Abstract

9009 Background: JNJ-372 binds EGFR and cMet to block ligand binding, promote receptor degradation, and trigger antibody-dependent cellular cytotoxicity in models of EGFR-mutated (EGFRm) NSCLC. Here we describe the ongoing phase 1 safety, pharmacokinetics (PK), and activity of JNJ-372 in patients (pts) with NSCLC, including 3rd generation tyrosine kinase inhibitor (3GTKI)-relapsed EGFRm NSCLC and EGFR Exon20ins disease. Methods: Pts received JNJ-372 (140–1400 mg) IV weekly for the first 28-day cycle and biweekly thereafter. 1050–1400 mg doses are being explored in dose expansion. Blood samples were collected for PK analyses. Efficacy by investigator per RECIST v1.1 in pts with EGFRm NSCLC treated at ≥700 mg is presented. Tumors were characterized by next-generation sequencing of circulating tumor (ct)DNA and/or tumor tissue. Results: As of 17 Jan 2019, 116 enrolled pts with NSCLC were treated.
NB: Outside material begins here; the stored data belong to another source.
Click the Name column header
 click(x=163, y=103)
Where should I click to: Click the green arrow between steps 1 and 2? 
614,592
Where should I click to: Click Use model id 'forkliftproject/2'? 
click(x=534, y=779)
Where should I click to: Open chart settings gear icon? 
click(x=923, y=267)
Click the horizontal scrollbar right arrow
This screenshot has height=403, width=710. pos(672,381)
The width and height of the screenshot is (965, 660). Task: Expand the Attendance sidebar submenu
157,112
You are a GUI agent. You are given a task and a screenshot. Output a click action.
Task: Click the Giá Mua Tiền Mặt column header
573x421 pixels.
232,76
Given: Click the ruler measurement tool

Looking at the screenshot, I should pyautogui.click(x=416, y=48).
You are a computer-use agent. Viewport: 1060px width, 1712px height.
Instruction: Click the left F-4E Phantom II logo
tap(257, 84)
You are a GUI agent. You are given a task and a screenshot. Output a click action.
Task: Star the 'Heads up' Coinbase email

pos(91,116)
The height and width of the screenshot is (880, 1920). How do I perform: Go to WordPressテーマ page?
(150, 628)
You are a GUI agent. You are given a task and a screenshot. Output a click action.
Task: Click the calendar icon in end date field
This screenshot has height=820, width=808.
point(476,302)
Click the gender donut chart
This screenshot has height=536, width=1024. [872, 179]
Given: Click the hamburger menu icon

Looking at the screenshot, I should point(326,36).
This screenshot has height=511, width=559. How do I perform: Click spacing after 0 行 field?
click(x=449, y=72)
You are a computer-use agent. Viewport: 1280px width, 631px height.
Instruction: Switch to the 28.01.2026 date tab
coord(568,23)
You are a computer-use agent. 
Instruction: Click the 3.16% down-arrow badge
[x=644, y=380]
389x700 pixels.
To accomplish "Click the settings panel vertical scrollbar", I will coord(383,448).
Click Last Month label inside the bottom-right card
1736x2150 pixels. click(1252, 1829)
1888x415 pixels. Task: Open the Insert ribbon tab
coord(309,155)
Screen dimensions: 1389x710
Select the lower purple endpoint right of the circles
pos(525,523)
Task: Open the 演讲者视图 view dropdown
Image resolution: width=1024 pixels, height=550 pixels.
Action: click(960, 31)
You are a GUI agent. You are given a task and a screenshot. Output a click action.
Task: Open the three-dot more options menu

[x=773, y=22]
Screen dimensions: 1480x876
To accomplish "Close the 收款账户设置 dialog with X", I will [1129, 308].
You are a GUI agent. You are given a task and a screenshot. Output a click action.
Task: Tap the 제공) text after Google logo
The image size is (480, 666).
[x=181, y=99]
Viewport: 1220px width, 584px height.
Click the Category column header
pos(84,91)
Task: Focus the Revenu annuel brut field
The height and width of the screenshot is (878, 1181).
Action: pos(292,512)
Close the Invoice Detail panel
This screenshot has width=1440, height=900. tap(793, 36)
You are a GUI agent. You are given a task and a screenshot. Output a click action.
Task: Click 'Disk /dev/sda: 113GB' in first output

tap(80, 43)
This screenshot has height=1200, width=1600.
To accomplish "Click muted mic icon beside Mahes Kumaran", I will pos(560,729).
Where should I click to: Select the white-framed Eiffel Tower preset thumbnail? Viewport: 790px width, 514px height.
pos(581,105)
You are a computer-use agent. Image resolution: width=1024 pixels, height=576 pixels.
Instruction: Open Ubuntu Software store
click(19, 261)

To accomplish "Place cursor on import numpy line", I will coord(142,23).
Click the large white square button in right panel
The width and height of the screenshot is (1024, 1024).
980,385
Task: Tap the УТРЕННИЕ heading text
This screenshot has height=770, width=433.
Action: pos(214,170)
Median age was 63 years, 38% were male, 77% were Asian, and 97% had EGFR mutations. Mean duration of treatment was 3.8 months, longest exposure was 20 cycles. The PK data set included pts from Korea (77%) and the US (23%). At the 1050 mg dose, 72% of pts achieved average concentrations above the EC90 based on preclinical models. Adverse events (AEs; ≥20%) were rash (59%), infusion related reaction (58%), paronychia (28%), and constipation (22%). Additional EGFR/cMet-related AEs include stomatitis (17%), pruritis (15%), peripheral edema (11%), and diarrhea (7%). Grade ≥3 AEs were reported in 34% (8% treatment-related) with dyspnea (6%) and pneumonia (3%) most frequently observed. Among response-evaluable pts, 25/88 (28%) achieved best timepoint response of partial response (PR). 10/47 pts with prior 3GTKI therapy had best timepoint response of PR (6 confirmed), including 4 with C797S, 1 with cMet amplification, and 5 without identifiable EGFR/cMet-dependent resistance. 6/20 pts with Exon20ins had best timepoint response of PR (3 confirmed). Conclusions: JNJ-372 has a manageable safety profile consistent with EGFR and cMet inhibition. Preliminary responses were achieved in 3GTKI-relapsed disease, including C797S and cMet amplification, and Exon20ins disease; enrollment in dose expansion is ongoing. Clinical trial information: NCT02609776.